A HARD NUT TO CRACK
Osborn arrived in Thakor’s lab in the fall of 2012. As an undergraduate at the University of Arkansas, Osborn had primarily been interested in pure robotics. But by the time he started graduate school, he wanted to do work that had medical applications. Thakor’s lab seemed like the perfect fit. For more than 25 years, Thakor has worked on developing better methods for controlling prosthetic limbs, both at Johns Hopkins and at a companion lab in Singapore.
Osborn quickly turned his attention to the problem of sensation. There have been many improvements in control systems for prosthetic devices during the last decade, but few attempts have been made to allow amputees to feel touch signals from their prosthetic limbs.

→ Using the information:
[A] According to the excerpt about Osborn, for how many years has Thakor worked on developing better methods for controlling prosthetic limbs?
[B] Transcribe the excerpt about Osborn from "A HARD NUT TO" to "their prosthetic limbs.".
The data presented next are separate material, independent of the excerpt about Osborn.

Dataset entries:

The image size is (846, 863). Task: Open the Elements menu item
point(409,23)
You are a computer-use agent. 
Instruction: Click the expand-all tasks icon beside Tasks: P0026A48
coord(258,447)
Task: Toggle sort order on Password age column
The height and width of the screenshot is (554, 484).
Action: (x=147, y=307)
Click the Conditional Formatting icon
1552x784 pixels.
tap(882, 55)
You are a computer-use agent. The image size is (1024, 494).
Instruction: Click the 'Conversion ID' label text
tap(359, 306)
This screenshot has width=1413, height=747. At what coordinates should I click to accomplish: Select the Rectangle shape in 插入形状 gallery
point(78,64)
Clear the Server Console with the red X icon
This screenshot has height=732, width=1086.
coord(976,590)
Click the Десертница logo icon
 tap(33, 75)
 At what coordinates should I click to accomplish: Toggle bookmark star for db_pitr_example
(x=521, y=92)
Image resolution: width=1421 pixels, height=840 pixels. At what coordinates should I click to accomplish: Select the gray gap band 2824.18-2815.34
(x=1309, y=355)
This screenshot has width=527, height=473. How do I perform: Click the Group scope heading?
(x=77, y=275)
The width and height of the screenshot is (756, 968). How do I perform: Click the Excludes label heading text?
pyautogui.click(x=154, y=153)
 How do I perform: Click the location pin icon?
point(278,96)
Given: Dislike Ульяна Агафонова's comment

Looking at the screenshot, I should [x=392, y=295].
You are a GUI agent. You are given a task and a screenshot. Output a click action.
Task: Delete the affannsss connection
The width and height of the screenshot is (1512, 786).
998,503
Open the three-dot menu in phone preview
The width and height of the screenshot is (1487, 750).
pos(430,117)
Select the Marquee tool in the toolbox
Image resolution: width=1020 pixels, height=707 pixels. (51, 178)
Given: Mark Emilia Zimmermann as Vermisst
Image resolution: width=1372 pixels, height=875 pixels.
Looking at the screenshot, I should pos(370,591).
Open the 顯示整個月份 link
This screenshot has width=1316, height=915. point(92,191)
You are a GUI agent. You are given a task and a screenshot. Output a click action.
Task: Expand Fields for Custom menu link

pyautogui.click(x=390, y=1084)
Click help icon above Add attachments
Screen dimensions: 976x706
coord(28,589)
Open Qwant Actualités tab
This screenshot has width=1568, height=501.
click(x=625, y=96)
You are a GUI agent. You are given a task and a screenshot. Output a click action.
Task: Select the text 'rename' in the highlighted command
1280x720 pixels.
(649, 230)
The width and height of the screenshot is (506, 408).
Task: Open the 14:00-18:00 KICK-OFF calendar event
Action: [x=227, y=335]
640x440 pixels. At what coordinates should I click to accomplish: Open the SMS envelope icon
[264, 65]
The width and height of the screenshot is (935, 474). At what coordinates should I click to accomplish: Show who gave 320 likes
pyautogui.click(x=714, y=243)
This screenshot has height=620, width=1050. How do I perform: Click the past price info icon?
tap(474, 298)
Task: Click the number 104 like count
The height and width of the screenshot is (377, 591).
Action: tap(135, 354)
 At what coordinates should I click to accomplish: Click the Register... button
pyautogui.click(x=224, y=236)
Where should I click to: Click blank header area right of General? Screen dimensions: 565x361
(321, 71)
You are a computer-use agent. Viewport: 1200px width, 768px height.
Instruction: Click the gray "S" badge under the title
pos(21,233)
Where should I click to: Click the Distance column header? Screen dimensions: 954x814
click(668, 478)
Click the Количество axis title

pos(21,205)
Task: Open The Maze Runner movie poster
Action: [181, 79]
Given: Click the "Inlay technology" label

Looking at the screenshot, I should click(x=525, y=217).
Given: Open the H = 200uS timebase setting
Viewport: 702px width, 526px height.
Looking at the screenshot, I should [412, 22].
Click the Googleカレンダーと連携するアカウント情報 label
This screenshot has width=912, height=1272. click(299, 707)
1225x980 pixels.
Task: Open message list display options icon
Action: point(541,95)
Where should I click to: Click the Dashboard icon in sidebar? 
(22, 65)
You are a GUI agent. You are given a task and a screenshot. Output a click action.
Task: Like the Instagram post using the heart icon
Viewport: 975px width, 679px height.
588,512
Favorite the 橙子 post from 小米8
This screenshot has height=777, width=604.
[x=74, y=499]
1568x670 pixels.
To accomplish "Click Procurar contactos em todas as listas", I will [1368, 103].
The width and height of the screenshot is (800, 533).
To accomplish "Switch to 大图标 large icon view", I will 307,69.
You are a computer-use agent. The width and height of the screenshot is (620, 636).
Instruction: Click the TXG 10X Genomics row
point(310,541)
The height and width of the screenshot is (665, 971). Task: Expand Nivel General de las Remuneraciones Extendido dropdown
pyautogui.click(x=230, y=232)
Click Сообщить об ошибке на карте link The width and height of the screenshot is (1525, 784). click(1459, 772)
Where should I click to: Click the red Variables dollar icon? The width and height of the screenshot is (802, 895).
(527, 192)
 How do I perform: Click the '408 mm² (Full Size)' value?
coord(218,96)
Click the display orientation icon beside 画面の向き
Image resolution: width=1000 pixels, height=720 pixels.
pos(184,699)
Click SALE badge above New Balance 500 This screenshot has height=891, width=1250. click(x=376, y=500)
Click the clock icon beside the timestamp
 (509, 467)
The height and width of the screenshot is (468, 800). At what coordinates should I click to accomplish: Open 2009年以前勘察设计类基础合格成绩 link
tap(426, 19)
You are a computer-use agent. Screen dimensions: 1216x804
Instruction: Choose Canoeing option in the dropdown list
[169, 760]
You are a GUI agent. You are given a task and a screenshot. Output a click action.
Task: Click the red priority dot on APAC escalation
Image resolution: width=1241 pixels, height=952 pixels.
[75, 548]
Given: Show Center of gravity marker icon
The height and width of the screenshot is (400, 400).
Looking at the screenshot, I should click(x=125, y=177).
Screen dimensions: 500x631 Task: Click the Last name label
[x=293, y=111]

→ Results of the tasks:
[A] More than 25 years.

[B]
A HARD NUT TO CRACK
Osborn arrived in Thakor’s lab in the fall of 2012. As an undergraduate at the University of Arkansas, Osborn had primarily been interested in pure robotics. But by the time he started graduate school, he wanted to do work that had medical applications. Thakor’s lab seemed like the perfect fit. For more than 25 years, Thakor has worked on developing better methods for controlling prosthetic limbs, both at Johns Hopkins and at a companion lab in Singapore.
Osborn quickly turned his attention to the problem of sensation. There have been many improvements in control systems for prosthetic devices during the last decade, but few attempts have been made to allow amputees to feel touch signals from their prosthetic limbs.